What doppleganger week means to a person of color
February 13, 2010 § 4 Comments
Facebook’s Doppleganger week is over. And I missed it. I knew it was going on. I caught on as my friends posted their celebrity look alikes, and was amused and enlightened to discover that I have friends that look like Natalie Portman, Ashley Simpson and Sara Ramirez.
I missed out on it, not because I didn’t get the memo, but because I could not come up with a good celebrity doppelganger. Probably because I am an Asian American woman, the first celebrity contestants that I thought of, I admit, were, Disney’s Mulan, Lucy Liu, Trini the yellow ranger (from Power Rangers, is that still on?), and Zhang Zhiyi. But I don’t look like any of them.
So, I continued, thinking about all the other possibilities, which did not take long because there weren’t all that many other possibilities. Given, my mind was limiting myself to not only Asian female celebrities, but only the few that I have seen and heard of.

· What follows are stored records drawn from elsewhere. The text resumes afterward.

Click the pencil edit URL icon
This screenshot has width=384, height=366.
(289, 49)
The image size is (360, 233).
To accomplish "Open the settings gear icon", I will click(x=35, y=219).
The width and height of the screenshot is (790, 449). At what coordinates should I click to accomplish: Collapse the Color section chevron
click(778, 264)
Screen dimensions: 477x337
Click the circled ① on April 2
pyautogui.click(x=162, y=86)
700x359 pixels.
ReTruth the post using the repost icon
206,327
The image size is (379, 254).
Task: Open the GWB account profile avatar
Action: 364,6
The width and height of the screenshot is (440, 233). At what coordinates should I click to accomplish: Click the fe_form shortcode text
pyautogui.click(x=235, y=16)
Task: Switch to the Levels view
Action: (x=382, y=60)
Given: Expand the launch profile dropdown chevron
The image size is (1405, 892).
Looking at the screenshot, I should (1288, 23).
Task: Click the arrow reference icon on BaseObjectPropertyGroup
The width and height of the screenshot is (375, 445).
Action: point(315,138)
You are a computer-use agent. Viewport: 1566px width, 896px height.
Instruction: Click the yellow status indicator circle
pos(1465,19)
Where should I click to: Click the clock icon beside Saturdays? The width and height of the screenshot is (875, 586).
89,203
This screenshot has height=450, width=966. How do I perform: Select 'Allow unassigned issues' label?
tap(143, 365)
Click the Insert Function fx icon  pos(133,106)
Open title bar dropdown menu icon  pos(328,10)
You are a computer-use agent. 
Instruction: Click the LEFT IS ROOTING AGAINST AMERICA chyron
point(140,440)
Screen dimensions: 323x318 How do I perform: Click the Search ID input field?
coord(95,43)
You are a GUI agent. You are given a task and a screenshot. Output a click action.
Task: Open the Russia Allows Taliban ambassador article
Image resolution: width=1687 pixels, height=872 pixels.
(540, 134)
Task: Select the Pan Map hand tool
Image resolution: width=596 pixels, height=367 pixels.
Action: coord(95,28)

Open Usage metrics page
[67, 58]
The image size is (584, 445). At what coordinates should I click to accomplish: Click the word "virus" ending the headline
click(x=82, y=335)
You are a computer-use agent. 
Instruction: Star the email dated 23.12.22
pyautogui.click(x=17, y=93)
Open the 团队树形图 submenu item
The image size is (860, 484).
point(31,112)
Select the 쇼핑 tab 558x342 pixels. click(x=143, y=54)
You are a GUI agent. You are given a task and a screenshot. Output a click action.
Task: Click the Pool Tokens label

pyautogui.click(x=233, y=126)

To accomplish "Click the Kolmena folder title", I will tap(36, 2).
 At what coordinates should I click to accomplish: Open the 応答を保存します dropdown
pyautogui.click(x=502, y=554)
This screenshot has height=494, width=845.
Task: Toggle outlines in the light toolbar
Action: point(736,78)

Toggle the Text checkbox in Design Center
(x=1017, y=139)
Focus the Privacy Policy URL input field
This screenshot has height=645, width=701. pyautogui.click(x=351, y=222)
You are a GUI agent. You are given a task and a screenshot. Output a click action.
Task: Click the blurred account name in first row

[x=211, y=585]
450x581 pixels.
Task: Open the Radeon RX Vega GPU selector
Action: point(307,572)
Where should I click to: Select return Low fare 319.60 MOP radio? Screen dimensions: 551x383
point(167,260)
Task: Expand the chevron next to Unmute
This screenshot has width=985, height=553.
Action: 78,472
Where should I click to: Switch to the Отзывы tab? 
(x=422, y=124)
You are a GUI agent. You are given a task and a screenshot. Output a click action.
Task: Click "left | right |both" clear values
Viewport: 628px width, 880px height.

Then I felt this familiar feeling of exclusion and difference that stems from my allbeit un-traumatizing but still poignant experiences of growing up as an Asian American girl in the whitest city per capita in the country. (Livonia, Michigan if you are wondering.)
I was hesitant in writing this post because I don’t want to turn the fact that I don’t look like celeb into a race issue. I can already hear the accusations coming at me. Pulling out the race card to explain why you don’t look like a hot celeb, are you? How convenient!
I understand there is no rule that your doppelganger has to be of the same race. But your doppelganger, by definition, is supposed to look like you. And I look Asian. And Hollywood, and American cinema and media in general is very White, so White that most of the time I don’t even notice because its just the norm. But its times like these–yes, times even as trivial as doppelganger week–that I am confronted with race.
There are some times when I try to be different. But for the rest of the time, when I am neither seeking to fit in or stand out, I still find myself getting left out. Doppelganger week reminded me that I don’t look like any of the people on TV or in the movies, and neither does my family. It brought back familiar feelings and memories of not just difference but exclusion, not belonging; memories as benign as never being able to trade the foods in my lunchbox because it was unrecognizable and foreign to my classmates, and as hurtful as the time when my mother and I were called “chinks” when we walked out of a shopping center.
I identify with desi blogger Anna from Sepia Mutiny,who wrote about how doppelganger week brought back a rush of memories. She recounts going to souvenir shops as a kid and excitedly snatching a license plate or key chain emblazoned with her name “Anna”, while her sister would glumly turn to the “V” section only to find that her name “Veena” was missing, nonexistent.
That I can’t think of a celebrity look alike; that Veena can never find her name on keychain really is not a big deal. You can tell me to cry a river, and I won’t be offended. But experiences like those are everday for Veena, me and people of color beginning as far back as we can remember.
I’m not saying that doppelganger week was racist. I’m saying that for people of color, race is inescapable. Colorblindness is not a choice, but a myth. And choosing to ignore race does not mean that race and racism will go away.